A força das exportações alemãs
Se a economia alemã tem a força de um exército, as exportações são a divisão de tanques. As vendas ao exterior representam quase metade da economia germânica e empurraram o país para o maior crescimento entre os países do G7 no ano passado (este ano ficará atrás do Canadá). O principal destaque está reservado para o seu musculado sector industrial. Cerca de 28% das exportações do bens do país têm origem em dois sectores apenas: maquinaria e automóveis. "A maioria dos alemães sabem que lucram com o comércio", dizia à Bloomberg o deputado Carsten Linnemann, da CDU. A vitalidade das exportações alemãs é o principal factor por trás do elevado excedente externo do país.

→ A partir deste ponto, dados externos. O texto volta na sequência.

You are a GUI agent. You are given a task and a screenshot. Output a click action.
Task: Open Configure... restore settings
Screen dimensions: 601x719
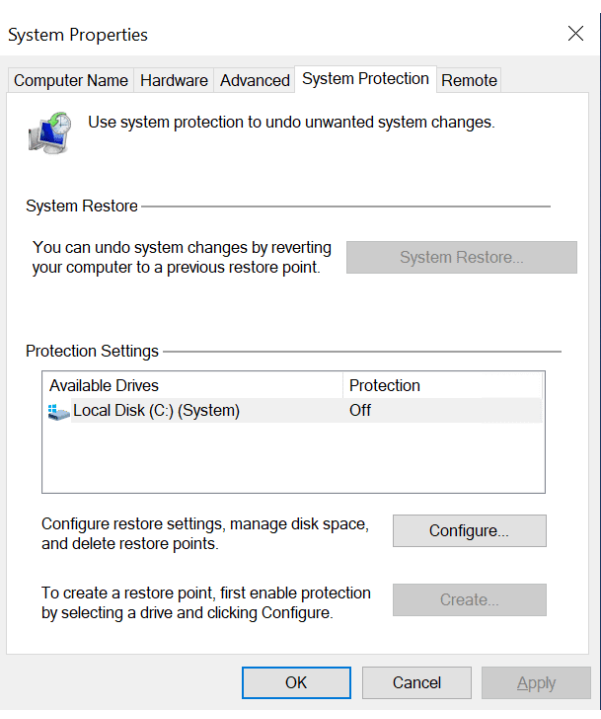pos(469,531)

A caminho do pleno emprego
Dito de forma simples, os alemães trocaram aumentos salariais potenciais por maior segurança no emprego. Além de uma relação próxima entre empresas e trabalhadores (já lá vamos), as reformas laborais do início do século flexibilizaram o mercado de trabalho e limitaram o subsídio de desemprego. Hoje, a Alemanha tem uma das taxas de empregabilidade mais elevadas do mundo (75%), o que significa que há muita mão-de-obra a contribuir para o processo produtivo. Ao mesmo tempo, o desemprego está a cair desde os 11% de 2005 para perto de 4%. Uma tendência que quase não foi beliscada pela crise. Angela Merkel promete atingir uma situação de pleno emprego (3% de desemprego) até 2025.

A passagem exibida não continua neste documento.